Submitted to: Meeting Abstract
Publication Type: Proceedings
Publication Acceptance Date: 7/30/2009
Publication Date: 9/2/2009
Citation: Lebeda, A., E. Krístková, B. Sedláková, J.D. McCreight, and M.D. Coffey. 2009. Pathogenic variability of individuals and populations of cucurbit powdery mildew–great confusion and great mystery, or why we still need the classical phytopathology, p.8. In: I. Šafránková, Šefrová, H. (Eds.) (ed.). XVIII. Ceská a slovenská konference o ochrane rostlin. Sborník abstraktu (XVIII. Czech and Slovak Plant Protection Conference. Proceedings of Abstracts). Mendelova zemedelská a lesnická univerzita v Brne (Mendel Agriculture and Forestry University in Brno), 2.-4. zárí 2009 (2.-4. September 2010), p. 8. (ISBN 978-80-7375-316-0), Brno (Czech Republic).

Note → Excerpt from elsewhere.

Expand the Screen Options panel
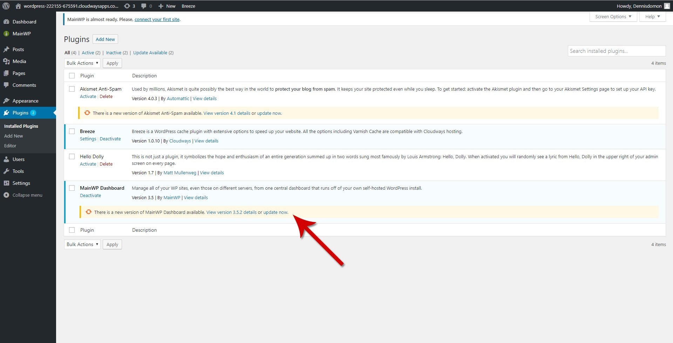Image resolution: width=673 pixels, height=343 pixels. pos(613,16)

Interpretive Summary: N/A.

Technical Abstract: Golovinomyces cichoracearum and Podosphaera xanthii (family Erysiphales) are considered the most important species causing cucurbit powdery mildew (CPM), a serious disease of field and greenhouse cucurbits. Podosphaera xanthii (Px) is common in subtropical and tropical areas and in greenhouses in temperate areas, while G. cichoracearum (Gc) occurs more frequently in fields in temperate and colder areas. Both species may occur singly or together on cucurbits in Central Europe. Cucurbit isolates of Gc and Px differentially cross-infect all cucurbit species and genera and may be characterized as pathotypes. Populations of CPM vary spatially and temporally. Breeding of cucurbits for resistance to CPM is hindered by the lack of clear and uniform descriptions of the genetic variation in the pathogenicity of the CPM pathogens and genetics of resistance in the cucurbits. Various, independent systems of pathotype and race determinations and denominations of CPM pathotypes and races are in use worldwide, and there is no international cooperation or agreement in those topics. In this paper we critically review the current state of understanding of variation for pathogenicity of these two CPM pathogens at the pathotype and race levels, and propose for use by the international CPM research, breeding, seed and production communities: 1) two sets of differential cucurbit genotypes for the identification of CPM pathotypes and races, respectively, and 2) an objective, efficient, uniform, comprehensive coded system for meaningful, concise designation of CPM pathotypes (sextet code) and races (septet code). The proposed set of pathotype differentials includes six genotypes of three genera (Cucumis, Cucurbita, Citrullus). The proposed the set of CPM race differentials includes 21 genotypes of a single species, Cucumis melo L. This study clearly demonstrates that in the age of molecular biology we are still missing the basic information of “classical phytopathology,” i.e., about variation of the host-pathogen interactions from the viewpoint of host range, pathogenicity variation on different genotypes of one host species, including their precise specification and denomination. These basic data are the background for further detailed and internationally accepted studies of CPM pathogenicity variation on individual and population levels, as well as their understanding on genetical and molecular levels.